> Stored data:
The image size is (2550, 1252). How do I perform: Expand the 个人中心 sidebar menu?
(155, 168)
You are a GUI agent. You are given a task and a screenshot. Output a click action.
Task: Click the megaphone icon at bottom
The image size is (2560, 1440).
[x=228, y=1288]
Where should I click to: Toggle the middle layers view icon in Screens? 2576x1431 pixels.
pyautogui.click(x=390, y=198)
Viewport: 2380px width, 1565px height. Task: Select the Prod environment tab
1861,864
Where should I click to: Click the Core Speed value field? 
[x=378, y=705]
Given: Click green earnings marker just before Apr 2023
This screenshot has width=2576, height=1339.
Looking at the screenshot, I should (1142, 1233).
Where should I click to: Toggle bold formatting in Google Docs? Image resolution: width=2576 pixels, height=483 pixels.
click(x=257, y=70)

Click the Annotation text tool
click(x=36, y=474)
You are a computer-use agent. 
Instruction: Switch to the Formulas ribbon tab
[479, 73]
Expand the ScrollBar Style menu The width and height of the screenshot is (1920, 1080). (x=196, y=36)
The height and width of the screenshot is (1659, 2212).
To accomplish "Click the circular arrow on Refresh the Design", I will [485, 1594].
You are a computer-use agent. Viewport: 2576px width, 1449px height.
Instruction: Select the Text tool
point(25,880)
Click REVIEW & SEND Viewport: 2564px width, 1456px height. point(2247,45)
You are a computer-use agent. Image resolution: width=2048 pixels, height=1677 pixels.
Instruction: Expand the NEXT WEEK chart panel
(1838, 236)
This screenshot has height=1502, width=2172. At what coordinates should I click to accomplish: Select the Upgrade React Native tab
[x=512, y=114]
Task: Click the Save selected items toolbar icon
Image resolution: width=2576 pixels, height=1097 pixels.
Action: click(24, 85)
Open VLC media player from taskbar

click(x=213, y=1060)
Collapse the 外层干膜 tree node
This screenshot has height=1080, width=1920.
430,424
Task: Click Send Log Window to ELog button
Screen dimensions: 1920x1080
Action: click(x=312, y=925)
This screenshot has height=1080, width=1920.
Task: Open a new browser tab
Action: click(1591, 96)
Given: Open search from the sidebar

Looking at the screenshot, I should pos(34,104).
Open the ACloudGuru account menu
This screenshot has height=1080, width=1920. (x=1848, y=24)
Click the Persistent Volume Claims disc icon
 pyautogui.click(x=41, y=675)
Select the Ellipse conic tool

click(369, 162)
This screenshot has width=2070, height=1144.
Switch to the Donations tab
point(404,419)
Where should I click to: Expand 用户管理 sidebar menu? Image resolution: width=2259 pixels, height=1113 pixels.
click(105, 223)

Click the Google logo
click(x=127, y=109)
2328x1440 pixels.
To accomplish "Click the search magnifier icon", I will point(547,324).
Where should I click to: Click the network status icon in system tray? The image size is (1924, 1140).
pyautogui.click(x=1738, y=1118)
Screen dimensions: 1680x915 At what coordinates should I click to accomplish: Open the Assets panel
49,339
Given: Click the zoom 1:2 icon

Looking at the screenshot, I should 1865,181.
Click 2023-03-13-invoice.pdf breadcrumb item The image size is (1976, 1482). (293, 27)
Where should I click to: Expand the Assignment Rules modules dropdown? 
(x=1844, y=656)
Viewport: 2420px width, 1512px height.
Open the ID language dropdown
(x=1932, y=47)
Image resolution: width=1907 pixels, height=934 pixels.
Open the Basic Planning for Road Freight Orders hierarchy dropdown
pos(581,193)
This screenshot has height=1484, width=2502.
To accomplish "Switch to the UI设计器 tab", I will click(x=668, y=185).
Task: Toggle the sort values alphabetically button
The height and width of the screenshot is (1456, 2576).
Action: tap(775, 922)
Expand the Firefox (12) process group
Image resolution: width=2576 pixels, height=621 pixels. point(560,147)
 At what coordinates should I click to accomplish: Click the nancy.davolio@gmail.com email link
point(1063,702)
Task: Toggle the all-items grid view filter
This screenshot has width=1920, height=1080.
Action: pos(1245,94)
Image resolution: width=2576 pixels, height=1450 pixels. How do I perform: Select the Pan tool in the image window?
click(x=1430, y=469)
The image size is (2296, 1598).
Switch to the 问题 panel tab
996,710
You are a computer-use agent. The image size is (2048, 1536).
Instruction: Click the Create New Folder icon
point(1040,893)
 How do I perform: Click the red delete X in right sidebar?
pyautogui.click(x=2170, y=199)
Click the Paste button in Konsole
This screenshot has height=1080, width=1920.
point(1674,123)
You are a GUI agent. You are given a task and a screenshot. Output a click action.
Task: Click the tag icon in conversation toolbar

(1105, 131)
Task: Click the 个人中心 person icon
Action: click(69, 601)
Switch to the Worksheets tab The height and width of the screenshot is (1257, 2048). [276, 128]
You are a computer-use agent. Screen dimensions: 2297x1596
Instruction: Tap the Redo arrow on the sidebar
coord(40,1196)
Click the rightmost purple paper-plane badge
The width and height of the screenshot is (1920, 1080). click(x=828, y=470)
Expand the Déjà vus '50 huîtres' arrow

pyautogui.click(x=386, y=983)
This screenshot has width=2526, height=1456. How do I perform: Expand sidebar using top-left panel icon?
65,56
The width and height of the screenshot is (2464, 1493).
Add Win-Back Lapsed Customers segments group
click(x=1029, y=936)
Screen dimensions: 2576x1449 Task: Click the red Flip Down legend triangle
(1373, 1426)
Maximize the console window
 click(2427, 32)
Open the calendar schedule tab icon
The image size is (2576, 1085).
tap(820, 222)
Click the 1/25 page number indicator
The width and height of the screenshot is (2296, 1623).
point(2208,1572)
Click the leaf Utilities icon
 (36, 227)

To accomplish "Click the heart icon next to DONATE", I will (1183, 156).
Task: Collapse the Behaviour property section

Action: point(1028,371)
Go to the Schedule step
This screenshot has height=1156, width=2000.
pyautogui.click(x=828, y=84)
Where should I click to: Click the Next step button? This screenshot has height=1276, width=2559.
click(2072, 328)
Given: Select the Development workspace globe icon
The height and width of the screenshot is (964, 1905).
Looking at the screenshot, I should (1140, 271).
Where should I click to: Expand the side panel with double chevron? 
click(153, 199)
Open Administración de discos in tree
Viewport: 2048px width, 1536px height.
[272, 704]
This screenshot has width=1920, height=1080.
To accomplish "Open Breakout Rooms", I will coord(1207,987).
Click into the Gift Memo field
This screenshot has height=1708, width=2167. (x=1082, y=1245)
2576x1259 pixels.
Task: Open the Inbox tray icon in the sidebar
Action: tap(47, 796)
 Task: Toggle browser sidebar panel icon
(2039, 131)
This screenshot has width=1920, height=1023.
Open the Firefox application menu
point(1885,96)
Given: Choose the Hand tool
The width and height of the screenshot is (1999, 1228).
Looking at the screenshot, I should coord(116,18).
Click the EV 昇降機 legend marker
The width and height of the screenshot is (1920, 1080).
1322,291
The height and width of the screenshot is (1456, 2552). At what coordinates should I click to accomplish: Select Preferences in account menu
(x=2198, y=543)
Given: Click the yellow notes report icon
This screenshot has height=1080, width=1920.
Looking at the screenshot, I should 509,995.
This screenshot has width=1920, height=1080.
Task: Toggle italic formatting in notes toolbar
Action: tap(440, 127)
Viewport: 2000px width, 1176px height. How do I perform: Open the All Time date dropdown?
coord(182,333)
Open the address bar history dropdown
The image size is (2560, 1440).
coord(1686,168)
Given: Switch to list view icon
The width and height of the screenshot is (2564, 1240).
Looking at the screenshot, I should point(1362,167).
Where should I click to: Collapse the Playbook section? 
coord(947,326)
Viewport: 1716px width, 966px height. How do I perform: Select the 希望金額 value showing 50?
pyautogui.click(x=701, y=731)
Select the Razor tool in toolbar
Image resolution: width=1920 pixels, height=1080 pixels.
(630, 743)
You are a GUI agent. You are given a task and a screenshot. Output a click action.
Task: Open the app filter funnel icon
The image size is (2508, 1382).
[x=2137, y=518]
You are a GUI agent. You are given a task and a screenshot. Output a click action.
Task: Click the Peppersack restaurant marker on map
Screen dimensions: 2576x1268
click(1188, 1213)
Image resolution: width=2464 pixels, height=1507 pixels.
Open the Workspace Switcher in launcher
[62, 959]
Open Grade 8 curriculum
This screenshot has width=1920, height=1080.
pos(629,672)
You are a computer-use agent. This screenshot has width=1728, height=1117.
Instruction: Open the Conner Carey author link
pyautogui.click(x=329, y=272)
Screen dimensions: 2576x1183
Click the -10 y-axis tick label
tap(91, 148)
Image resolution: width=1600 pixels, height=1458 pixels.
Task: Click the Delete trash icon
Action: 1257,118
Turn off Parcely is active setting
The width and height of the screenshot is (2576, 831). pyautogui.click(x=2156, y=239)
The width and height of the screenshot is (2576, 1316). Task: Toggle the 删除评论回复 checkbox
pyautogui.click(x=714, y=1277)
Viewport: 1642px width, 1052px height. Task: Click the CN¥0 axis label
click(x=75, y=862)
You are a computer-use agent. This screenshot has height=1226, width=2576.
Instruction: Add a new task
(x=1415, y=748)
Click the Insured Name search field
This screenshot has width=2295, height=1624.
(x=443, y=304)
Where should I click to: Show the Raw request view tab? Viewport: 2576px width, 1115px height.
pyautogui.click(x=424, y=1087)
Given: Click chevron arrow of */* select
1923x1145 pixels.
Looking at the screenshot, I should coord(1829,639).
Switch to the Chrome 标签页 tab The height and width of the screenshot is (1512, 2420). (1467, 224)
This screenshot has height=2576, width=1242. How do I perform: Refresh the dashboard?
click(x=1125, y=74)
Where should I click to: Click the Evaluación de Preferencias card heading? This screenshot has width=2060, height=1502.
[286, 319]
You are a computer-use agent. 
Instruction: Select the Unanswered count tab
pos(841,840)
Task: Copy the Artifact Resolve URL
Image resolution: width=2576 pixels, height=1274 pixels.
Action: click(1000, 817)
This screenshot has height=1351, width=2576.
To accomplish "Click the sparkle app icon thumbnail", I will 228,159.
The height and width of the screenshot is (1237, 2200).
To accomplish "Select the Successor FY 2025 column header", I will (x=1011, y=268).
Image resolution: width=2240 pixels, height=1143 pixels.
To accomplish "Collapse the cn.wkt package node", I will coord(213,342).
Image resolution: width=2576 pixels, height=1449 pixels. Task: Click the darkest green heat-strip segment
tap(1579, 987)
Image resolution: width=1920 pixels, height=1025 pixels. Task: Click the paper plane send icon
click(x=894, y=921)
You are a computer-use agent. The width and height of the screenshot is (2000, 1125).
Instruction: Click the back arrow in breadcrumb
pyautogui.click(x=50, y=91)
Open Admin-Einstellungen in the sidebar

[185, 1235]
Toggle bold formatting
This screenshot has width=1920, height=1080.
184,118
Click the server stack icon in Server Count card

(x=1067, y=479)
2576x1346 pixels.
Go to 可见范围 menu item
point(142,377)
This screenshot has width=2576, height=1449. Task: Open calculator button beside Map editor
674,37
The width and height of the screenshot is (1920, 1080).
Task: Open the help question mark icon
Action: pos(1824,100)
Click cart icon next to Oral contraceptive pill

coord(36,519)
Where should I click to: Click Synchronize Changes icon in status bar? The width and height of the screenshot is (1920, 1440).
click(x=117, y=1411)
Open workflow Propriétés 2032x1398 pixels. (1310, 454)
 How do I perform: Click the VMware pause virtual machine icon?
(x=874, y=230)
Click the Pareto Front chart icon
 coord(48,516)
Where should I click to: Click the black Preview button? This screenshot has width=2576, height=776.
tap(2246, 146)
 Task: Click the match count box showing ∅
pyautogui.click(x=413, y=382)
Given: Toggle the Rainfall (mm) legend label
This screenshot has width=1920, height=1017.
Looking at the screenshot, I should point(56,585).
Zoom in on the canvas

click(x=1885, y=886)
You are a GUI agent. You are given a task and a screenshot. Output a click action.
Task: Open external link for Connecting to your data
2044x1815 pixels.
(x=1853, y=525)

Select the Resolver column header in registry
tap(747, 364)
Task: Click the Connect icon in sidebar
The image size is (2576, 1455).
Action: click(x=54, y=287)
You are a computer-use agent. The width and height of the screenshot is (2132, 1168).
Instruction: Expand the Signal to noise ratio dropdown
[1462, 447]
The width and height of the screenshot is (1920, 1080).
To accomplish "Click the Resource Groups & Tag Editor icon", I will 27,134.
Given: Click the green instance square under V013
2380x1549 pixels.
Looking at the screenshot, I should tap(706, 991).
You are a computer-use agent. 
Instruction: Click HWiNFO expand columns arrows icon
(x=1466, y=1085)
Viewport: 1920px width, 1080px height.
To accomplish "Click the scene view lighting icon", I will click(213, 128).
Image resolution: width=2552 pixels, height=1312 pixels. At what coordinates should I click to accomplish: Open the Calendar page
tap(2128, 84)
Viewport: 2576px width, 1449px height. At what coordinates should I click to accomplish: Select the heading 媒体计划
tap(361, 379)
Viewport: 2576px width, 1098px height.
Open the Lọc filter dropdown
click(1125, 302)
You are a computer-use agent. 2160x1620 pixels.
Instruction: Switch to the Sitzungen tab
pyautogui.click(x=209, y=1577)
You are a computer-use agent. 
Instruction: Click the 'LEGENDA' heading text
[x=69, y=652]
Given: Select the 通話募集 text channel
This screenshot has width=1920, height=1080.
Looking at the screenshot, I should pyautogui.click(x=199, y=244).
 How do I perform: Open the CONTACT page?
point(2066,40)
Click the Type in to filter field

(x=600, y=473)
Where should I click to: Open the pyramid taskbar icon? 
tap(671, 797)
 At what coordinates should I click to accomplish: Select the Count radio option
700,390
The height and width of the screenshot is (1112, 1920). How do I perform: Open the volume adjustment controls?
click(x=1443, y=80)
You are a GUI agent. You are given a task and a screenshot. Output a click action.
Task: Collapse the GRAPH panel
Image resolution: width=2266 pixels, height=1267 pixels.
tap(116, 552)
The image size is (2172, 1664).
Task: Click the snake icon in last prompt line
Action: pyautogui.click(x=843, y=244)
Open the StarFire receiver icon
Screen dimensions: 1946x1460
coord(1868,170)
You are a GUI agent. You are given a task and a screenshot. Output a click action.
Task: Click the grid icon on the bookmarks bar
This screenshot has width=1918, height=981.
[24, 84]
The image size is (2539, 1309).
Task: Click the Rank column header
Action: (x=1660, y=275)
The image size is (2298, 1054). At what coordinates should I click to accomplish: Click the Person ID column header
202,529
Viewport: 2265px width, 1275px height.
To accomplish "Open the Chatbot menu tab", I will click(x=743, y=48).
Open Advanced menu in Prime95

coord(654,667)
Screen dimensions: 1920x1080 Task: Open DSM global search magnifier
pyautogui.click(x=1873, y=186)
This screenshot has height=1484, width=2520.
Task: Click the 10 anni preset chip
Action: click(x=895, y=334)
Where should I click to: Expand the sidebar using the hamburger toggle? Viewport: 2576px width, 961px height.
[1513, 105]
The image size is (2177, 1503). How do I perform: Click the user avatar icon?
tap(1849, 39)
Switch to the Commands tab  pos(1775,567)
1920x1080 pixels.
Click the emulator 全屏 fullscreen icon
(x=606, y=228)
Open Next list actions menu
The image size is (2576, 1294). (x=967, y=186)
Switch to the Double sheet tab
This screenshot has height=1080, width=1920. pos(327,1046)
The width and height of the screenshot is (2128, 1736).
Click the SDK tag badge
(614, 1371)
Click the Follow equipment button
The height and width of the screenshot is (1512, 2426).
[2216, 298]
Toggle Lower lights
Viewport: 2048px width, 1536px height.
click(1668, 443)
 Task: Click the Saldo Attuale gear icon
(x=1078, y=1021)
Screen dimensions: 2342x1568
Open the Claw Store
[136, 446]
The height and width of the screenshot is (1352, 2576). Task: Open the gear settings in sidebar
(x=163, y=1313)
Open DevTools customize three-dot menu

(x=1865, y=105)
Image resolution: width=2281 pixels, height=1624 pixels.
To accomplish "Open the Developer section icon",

> Description of the task: All lines from the one containing "Toggle Lower lights" to the end of the records are to be duplicated exactly, and no other lines are to be given.

> Output of the task:
Toggle Lower lights
Viewport: 2048px width, 1536px height.
click(1668, 443)
 Task: Click the Saldo Attuale gear icon
(x=1078, y=1021)
Screen dimensions: 2342x1568
Open the Claw Store
[136, 446]
The height and width of the screenshot is (1352, 2576). Task: Open the gear settings in sidebar
(x=163, y=1313)
Open DevTools customize three-dot menu

(x=1865, y=105)
Image resolution: width=2281 pixels, height=1624 pixels.
To accomplish "Open the Developer section icon",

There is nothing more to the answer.